Recast the stretch from the line containing "You are a GUI" through the line containing "This screenshot has width=891, height=516." as a Markdown table with the columns Number and Line. Give each of those lines its own row, skip any blank lines, and leave the pictures out.

* Start ENTRIES PROVIDED *

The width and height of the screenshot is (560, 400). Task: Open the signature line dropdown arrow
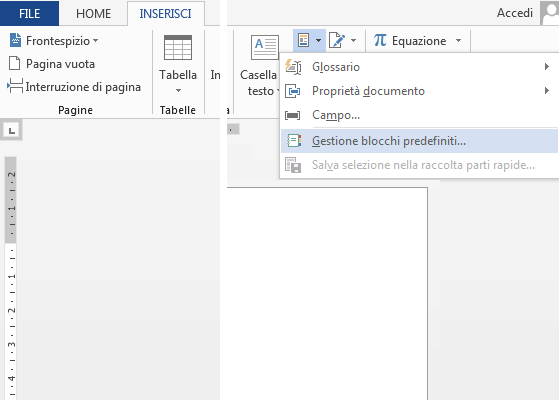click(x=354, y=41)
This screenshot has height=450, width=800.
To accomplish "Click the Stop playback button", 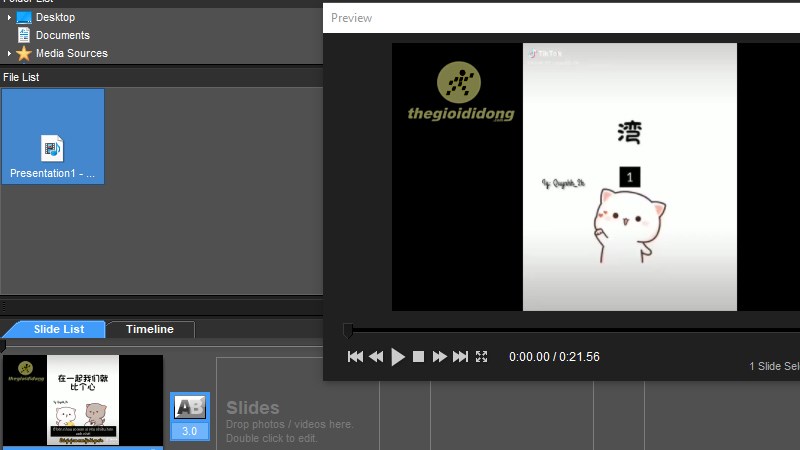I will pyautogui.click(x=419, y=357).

* End ENTRIES PROVIDED *
* Start ENTRIES PROVIDED *

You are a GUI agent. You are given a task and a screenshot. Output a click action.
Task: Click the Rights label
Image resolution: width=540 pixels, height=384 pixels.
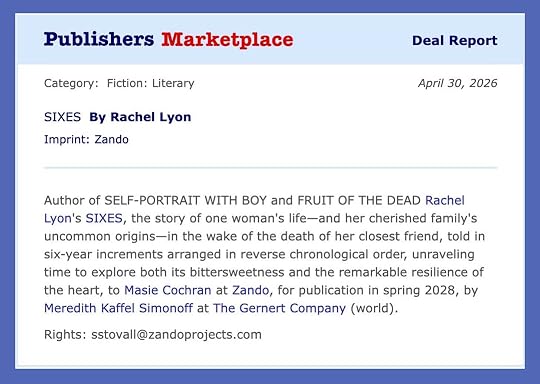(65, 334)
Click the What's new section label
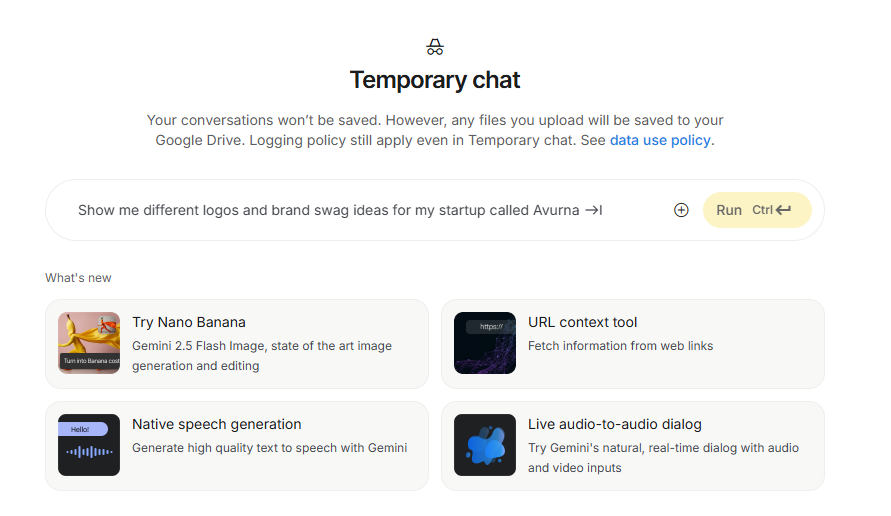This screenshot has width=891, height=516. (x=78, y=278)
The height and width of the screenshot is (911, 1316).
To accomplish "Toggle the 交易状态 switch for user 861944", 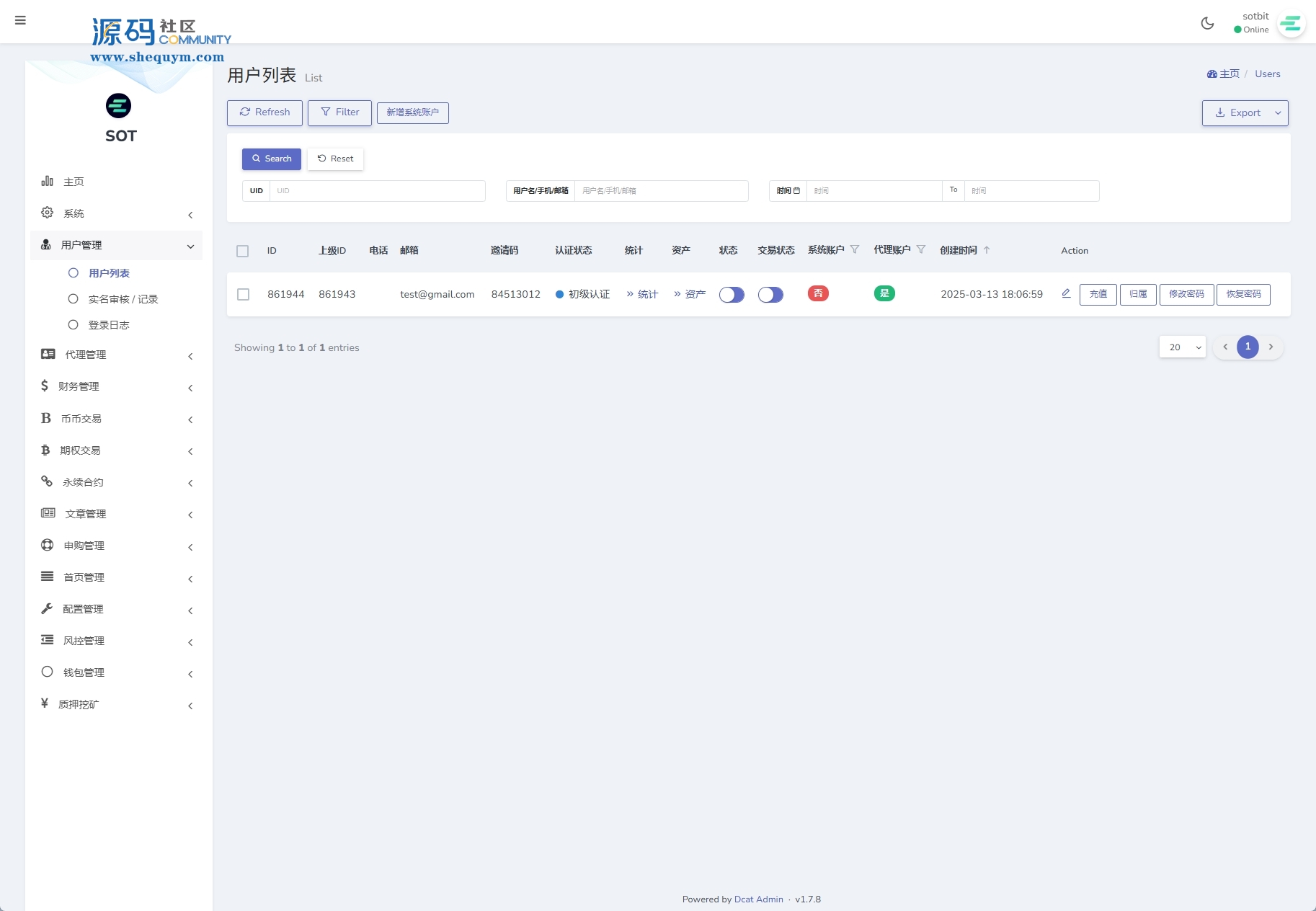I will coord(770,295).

* End ENTRIES PROVIDED *

■ EXERCISE ANSWER
| Number | Line |
|---|---|
| 1 | You are a GUI agent. You are given a task and a screenshot. Output a click action. |
| 2 | Task: Click the Rights label |
| 3 | Image resolution: width=540 pixels, height=384 pixels. |
| 4 | (65, 334) |
| 5 | Click the What's new section label |
| 6 | This screenshot has width=891, height=516. (x=78, y=278) |